The quotation stems from his observations regarding the committee which was stick
handling Microsoft's OOXML standard through the fast track process. Sometimes committees,
when doing things properly, can be better than the sum of the parts, but without proper
communication and time allotments, can turn out to be no better than the weakest link.
2008 May 05 - Mon
Reducing Traffic on High Cost Inter-ISP Links
AquaLab has released an open source plugin for BitTorrent clients, specifically Azureus.

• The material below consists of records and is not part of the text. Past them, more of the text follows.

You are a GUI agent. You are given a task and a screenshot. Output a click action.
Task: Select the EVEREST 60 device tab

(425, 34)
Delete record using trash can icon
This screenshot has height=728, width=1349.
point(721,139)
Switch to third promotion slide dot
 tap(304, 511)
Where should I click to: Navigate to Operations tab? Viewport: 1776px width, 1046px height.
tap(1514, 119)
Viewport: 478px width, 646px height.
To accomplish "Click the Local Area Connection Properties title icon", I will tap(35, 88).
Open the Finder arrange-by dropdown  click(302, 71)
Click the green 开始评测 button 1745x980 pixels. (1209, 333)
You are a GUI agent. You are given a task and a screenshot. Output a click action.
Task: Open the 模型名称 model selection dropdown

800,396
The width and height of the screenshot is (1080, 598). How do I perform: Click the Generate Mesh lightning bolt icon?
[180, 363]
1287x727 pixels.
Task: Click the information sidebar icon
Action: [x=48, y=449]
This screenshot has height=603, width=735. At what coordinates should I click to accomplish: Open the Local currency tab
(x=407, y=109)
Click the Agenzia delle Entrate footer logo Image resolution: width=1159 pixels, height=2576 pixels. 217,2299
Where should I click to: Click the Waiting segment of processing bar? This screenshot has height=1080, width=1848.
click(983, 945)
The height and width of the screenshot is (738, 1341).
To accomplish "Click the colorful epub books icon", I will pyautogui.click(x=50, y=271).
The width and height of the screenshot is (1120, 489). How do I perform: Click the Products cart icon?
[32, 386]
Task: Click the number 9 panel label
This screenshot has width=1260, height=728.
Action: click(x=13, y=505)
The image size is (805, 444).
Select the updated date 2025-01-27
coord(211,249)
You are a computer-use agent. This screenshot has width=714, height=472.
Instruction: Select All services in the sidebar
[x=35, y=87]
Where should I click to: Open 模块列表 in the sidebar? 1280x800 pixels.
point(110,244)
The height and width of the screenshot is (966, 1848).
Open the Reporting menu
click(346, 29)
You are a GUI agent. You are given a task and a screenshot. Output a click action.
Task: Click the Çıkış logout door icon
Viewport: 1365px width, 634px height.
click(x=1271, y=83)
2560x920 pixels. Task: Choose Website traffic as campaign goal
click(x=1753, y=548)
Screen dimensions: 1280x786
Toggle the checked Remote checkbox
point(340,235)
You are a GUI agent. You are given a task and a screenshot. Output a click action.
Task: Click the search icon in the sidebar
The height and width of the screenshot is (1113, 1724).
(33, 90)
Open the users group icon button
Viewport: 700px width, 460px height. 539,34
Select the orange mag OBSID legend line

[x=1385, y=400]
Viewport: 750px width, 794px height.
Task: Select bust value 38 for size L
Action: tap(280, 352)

AquaLab's Ono Plugin's "main goal of this plugin is simple -- to improve download speeds
for your BitTorrent client. "
Here is a press release summary I came across from ACM TechNews:
Northwestern University researchers have developed Ono, software that eases
the strain that peer-to-peer (P2P) file-sharing services place on Internet service providers
(ISPs). Ono allows users to efficiently identify nearby P2P users and requires no
cooperation or trust between ISPs and P2P users. Ono, the Hawaiian word for delicious, is
open source and does not require the deployment of additional infrastructure. When ISPs
configure their networks correctly, Ono can improve transfer speeds by as much as 207
percent on average, the researchers say. Ph.D. student David Choffnes, who developed Ono
with professor Fabian E. Bustamante, says Ono relies on a clever trick based on observations
of Internet companies to find nearby computers. Content-distribution networks (CDN), which
offload data traffic from Web sites onto their proprietary networks, power some of the most
popular Web sites in the world, enabling higher performance for Web clients by sending them
to a server close to them. Using the key assumption that the two computers sent to the same
CDN server are near to each other, Ono can identify P2P users close to each other.
This aids two types of communities:
- Users: who can get faster downloads because P2P peers are closer and are therefore
prone to fewer errors and dropouts.
- Service Providers: traffic can be kept off high cost inter-ISP links. With traffic
kept internal, cost savings on carrier links could be realized.
On the negative side though, last mile links get more saturation with higher traffic
densities. If one is on a shared cable modem or a shared wireless access point,
ironically this isn't the best thing that could happen.
2008 May 03 - Sat
Multi Touch Screens
In a recent issue of
Technology Review, there is an
article regarding
Open Source Multi Touch Displays.
The technology is based upon taking an acrylic sheet, and projecting video onto
the back surface. Around the edges are some infrared light
emitting diodes focussed to emit the light into the sheet. The light bounces around on the
inside from suface to surface.
When someone touches the panel, the light path is interrupted. An infrared sensitive
camera on the back side can then be used to distinguish the touch locations. Simple and
effective touch technology.
If someone could marry Lightfactory's new virtual layout generator on a multitouch board,
suddenly lighting design and control would take on a whole new dimension.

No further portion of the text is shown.